▶ [About this task]: Required from the data below: the exact lines starting at the line containing "You are a GUI" and ending at the line containing "This screenshot has width=1568, height=604.", with both ends kept and all pictures dropped.

▶ [Supplied data]:
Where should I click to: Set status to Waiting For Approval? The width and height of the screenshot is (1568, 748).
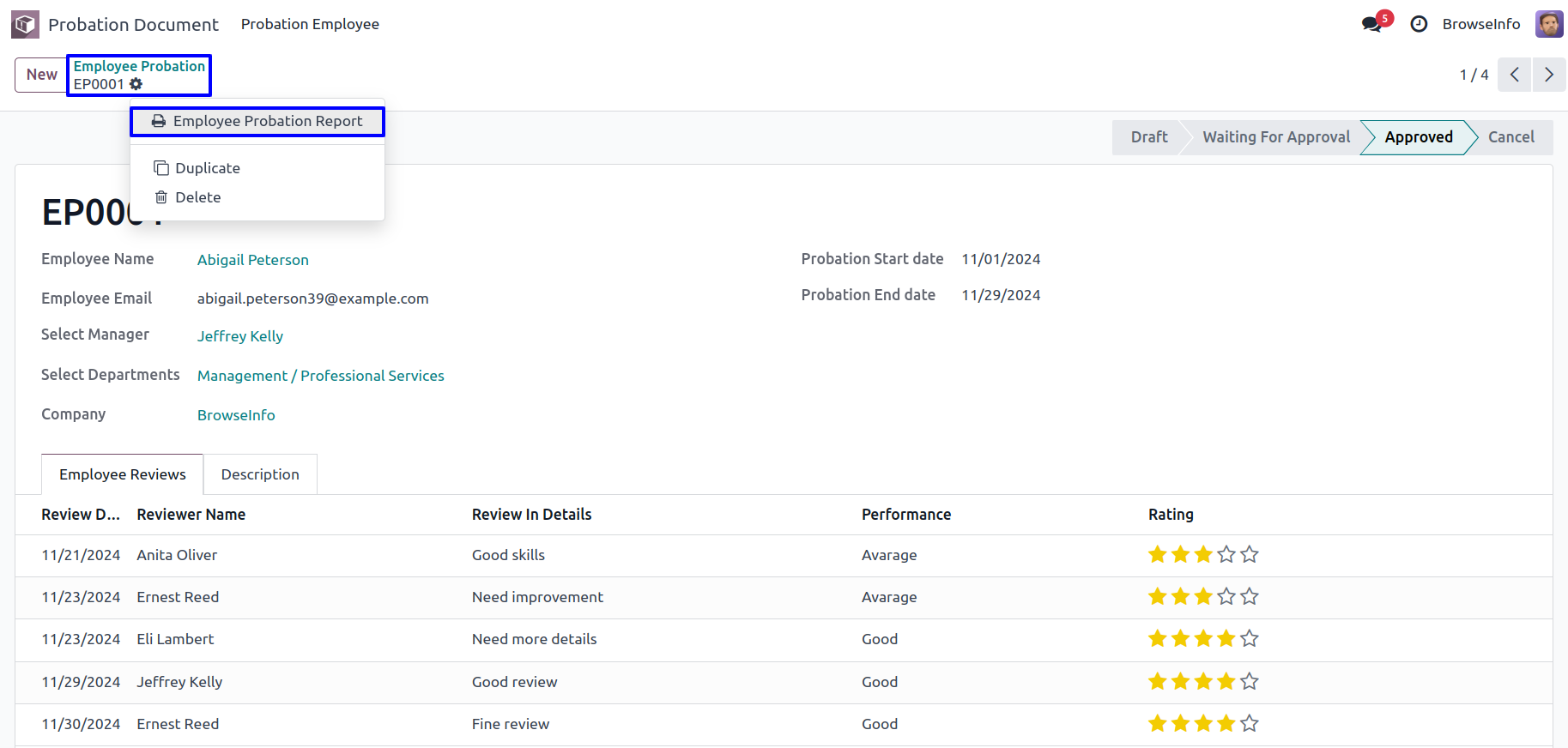[x=1275, y=137]
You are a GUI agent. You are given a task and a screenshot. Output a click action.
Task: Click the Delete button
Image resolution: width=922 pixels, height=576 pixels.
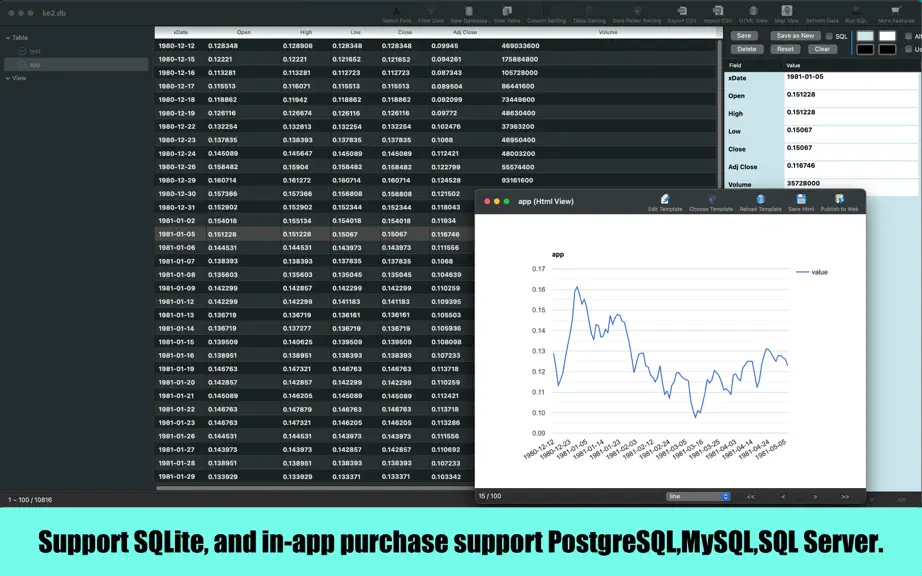747,49
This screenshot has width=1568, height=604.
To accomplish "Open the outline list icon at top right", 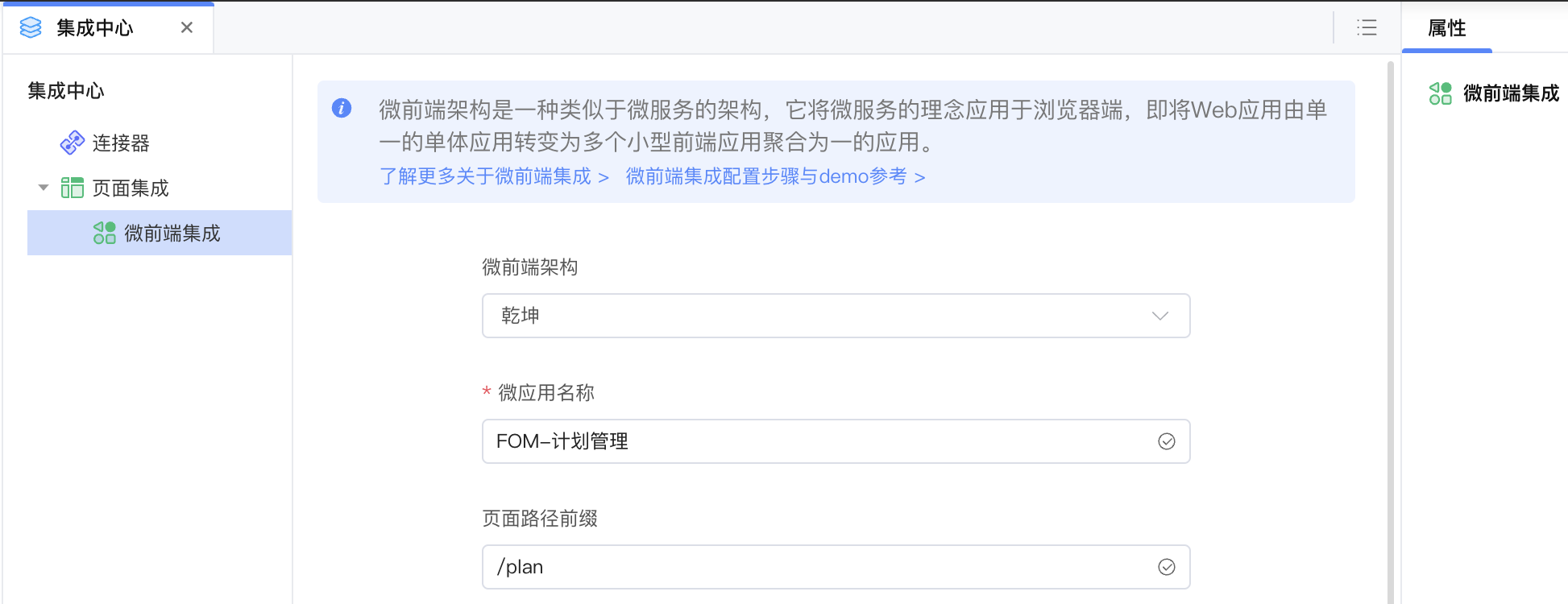I will pyautogui.click(x=1367, y=27).
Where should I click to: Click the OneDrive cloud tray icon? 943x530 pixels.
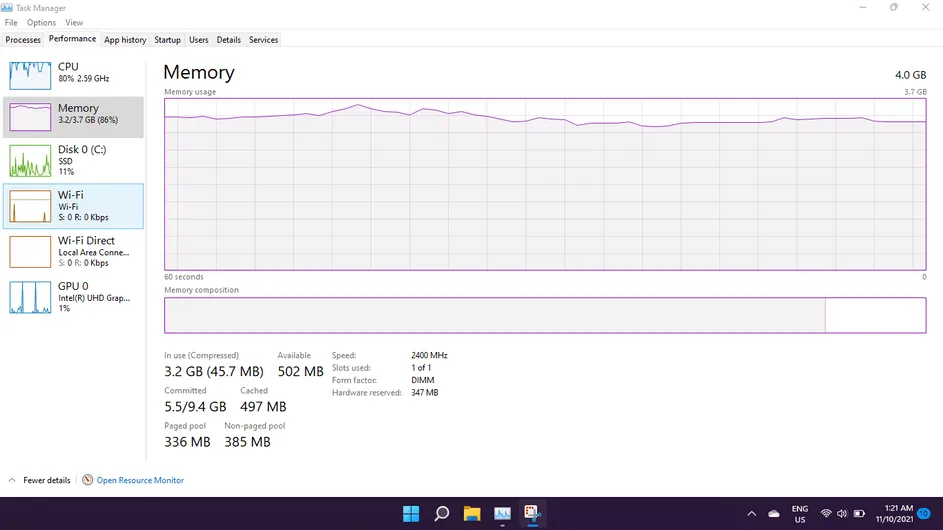(773, 514)
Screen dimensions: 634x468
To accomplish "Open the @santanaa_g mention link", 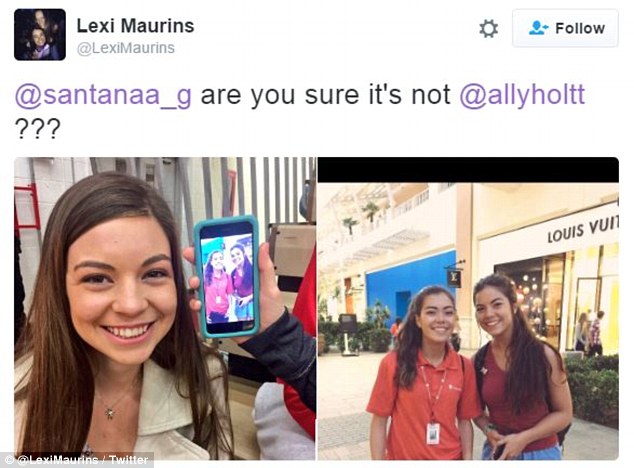I will 103,95.
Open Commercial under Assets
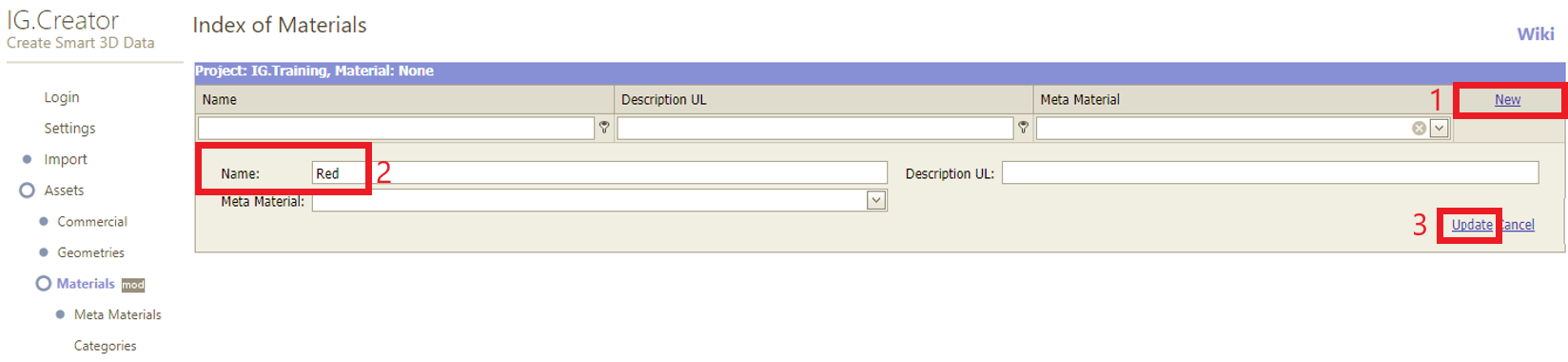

▶ [Task result]:
You are a GUI agent. You are given a task and a screenshot. Output a click action.
Task: Click the Delete button
Image resolution: width=922 pixels, height=576 pixels.
747,49
This screenshot has width=1568, height=604.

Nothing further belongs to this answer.